A falta de los detalles del banco malo, denominado Sareb, las entidades financieras y los promotores se mueven para defender sus intereses. El G-14, el grupo de que integra a las mayores promotoras inmobiliarias, ha dirigido una carta al Fondo de Reestructuración Ordenada Bancaria (FROB) en la que le insta a que el banco malo se quede “con todo el negocio inmobiliario de las entidades nacionalizadas”.
Este grupo, que reúne a Hercesa, Level, Martinsa, Testa, Metrovacesa, Grupo Ferrocarril, Montebalito, Nozar, Quabit, Realia, Restaura, Reyal Urbis y Vallehermoso, entre otras, cree que el banco malo podría dejar fuera a las sociedades inmobiliarias donde las nacionalizadas tienen una participación minoritaria. “Esta circunstancia congelaría los pocos proyectos que están en marcha porque Bankia, CatalunyaCaixa y Novagalicia han paralizado todo tipo de operación inmobiliaria, incluso cuando ellas no tienen que poner la financiación”, según estas fuentes.
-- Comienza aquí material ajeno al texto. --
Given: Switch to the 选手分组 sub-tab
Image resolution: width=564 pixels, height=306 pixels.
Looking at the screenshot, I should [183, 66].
El temor es que los 60.000 millones que determinó Oliver Wyman no serán suficientes para tapar el 100% del agujero
En algunos casos, aunque las entidades tienen una participación minoritaria, conservan una opción de dominio sobre las decisiones de la sociedad. En otros casos, el control está establecido de forma cruzada, es decir, entre varias entidades nacionalizadas, denuncian estas fuentes. “El banco malo debería absorber el 100% del riesgo del ladrillo —incluso en las cotizadas— porque todo lo que quede se convertirá en morosidad en unos meses y volverán pronto los problemas de falta de capital”, comentan directivos del sector inmobiliario.